Comme cela a été annoncé lors de la réunion des cadres le 16 janvier dernier, le nouveau Conseil National de l’UMP se réunira le 6 mars prochain à Paris. Ses membres auront à s’exprimer par un vote. Le choix de la démocratie est un engagement qui sera tenu et scrupuleusement respecté.

La position de l’UMP sera définie par ses instances démocratiques. L’élection du 28 novembre dernier a engagé un processus de rénovation interne profond et inéluctable.

Je proposerai un texte réaffirmant notre volonté d’une Europe politique puissante et intégrée, demandant à l’UMP de voter oui et de s’engager fortement dans la campagne référendaire et s’opposant à l’adhésion de la Turquie en lui préférant la formule de partenariat privilégié.

L’UMP fera ainsi le choix d’une position claire, dénuée de toute ambiguïté et conforme à ce que pense l’immense majorité de ses adhérents. Elle répondra ainsi à l’appel du Président de la République qui a souhaité voir ses membres prendre une part active au succès du oui.

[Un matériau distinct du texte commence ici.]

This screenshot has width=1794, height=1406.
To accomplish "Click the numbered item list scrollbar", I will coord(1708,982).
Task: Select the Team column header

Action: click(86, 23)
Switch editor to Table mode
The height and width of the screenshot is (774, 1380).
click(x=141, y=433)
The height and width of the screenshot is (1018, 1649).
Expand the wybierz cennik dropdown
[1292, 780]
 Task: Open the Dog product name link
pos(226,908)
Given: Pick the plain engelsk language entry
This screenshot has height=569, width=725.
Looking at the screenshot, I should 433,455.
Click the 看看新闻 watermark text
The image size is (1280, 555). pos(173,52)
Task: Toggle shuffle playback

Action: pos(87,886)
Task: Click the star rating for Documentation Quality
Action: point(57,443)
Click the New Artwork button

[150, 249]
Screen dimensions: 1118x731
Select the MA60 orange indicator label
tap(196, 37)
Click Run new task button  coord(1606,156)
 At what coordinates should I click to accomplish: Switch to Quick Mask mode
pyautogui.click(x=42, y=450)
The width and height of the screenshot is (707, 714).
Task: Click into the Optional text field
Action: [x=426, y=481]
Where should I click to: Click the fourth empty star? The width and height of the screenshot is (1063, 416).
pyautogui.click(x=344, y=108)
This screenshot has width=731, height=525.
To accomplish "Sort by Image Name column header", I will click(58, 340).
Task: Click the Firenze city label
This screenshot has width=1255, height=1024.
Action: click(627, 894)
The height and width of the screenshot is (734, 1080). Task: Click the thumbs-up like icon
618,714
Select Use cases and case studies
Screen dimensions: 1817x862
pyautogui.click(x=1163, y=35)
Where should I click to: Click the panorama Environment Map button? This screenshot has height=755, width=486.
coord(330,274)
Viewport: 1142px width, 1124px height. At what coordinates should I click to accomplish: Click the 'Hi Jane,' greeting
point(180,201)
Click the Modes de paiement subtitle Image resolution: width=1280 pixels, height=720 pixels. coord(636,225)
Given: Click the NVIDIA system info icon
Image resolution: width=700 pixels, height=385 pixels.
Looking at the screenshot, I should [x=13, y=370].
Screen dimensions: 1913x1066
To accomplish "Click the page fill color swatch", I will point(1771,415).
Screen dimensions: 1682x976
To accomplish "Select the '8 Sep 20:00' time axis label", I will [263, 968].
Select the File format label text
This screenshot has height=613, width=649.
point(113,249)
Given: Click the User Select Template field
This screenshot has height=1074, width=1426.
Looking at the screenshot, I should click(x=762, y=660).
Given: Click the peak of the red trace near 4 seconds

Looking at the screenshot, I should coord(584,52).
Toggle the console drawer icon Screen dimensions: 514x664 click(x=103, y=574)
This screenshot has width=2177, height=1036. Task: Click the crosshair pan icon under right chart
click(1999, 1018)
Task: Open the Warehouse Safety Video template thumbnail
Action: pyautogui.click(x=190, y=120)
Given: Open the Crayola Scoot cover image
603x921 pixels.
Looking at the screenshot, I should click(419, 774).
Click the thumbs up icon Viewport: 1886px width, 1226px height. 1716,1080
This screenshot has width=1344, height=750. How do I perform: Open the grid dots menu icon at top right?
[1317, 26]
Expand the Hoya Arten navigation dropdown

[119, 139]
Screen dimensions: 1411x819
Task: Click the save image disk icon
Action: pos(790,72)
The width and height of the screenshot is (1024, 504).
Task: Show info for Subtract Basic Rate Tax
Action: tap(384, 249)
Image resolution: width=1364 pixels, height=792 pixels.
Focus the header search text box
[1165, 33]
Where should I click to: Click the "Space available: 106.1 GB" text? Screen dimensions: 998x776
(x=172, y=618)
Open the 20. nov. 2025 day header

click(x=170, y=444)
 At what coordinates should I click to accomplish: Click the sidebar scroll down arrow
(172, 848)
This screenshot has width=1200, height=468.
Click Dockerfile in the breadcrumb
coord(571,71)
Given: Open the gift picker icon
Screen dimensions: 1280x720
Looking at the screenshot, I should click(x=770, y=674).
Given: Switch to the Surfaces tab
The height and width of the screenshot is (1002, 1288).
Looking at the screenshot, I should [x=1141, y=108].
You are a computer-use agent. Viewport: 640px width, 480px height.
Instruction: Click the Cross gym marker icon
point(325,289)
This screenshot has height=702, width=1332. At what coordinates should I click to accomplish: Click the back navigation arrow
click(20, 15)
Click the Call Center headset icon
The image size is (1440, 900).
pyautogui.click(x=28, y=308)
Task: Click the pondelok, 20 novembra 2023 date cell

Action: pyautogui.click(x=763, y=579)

Je suis convaincu qu’il n’y a pas d’autre façon pour éviter les amalgames que le débat et la libre expression. Imaginer qu’en ne parlant pas des problèmes ils se résolvent, c’est se tromper. Pour que les adhérents et les sympathisants de l’UMP se prononcent de façon déterminée et sans réserve en faveur de la Constitution Européenne, il faut qu’ils puissent dire aussi leur sentiment sur l’adhésion de la Turquie.